2010.05.10 12:36:12  ServerDialback: OS - Time out waiting for answer in validation from: gmail.com id: 0B52476E22BF4ECD for domain: jabber-test.warwick.ac.uk
2010.05.10 12:36:12 OutgoingSessionPromise: Error sending packet to remote server:
<presence to="thisuser@gmail.com" type="subscribe" from="n.howes@jabber-test.warwick.ac.uk"/>
java.lang.Exception: Failed to create connection to remote server
at org.jivesoftware.openfire.server.OutgoingSessionPromise$PacketsProcessor.sendPacket(OutgoingSessionPromise.java:252)
at org.jivesoftware.openfire.server.OutgoingSessionPromise$PacketsProcessor.run(OutgoingSessionPromise.java:216)
at java.util.concurrent.ThreadPoolExecutor$Worker.runTask(ThreadPoolExecutor.java:651)
at java.util.concurrent.ThreadPoolExecutor$Worker.run(ThreadPoolExecutor.java:676)
at java.lang.Thread.run(Thread.java:595)

The main thing seems to be the error parsing the XML. Perhaps that might point an Openfire dev in the right direction.

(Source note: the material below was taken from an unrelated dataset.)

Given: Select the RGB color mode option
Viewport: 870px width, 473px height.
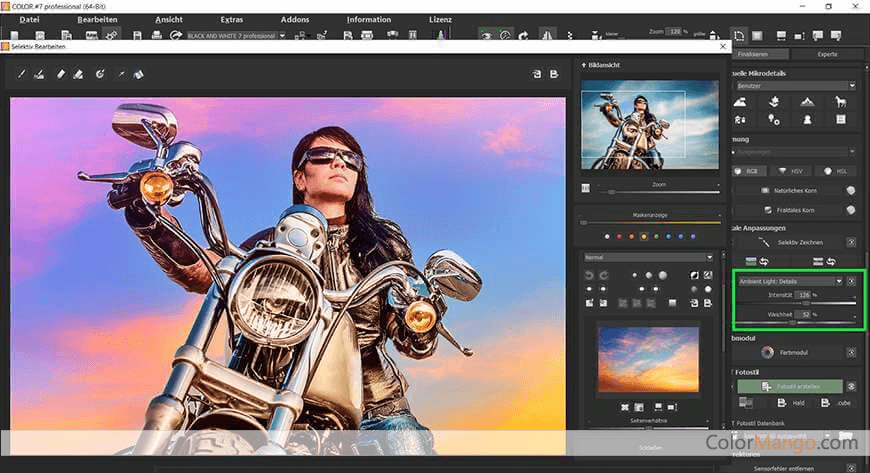Looking at the screenshot, I should (748, 171).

Our problems with our test server might be related to a firewall - I’ll have to investigate and reply again once we’ve sorted that out, or if we manage to get it working.

So we got an exception added in the firewall for our test server and now everything works. The other thing we had to change was that we had a DNS override for gmail.com and googlemail.com in our Openfire system properties, I think to handle an older bug where it didn’t like there being multiple records in an SRV response. This override broke when Google changed IP addresses, but it seems the override is no longer necessary so we’ve taken it out.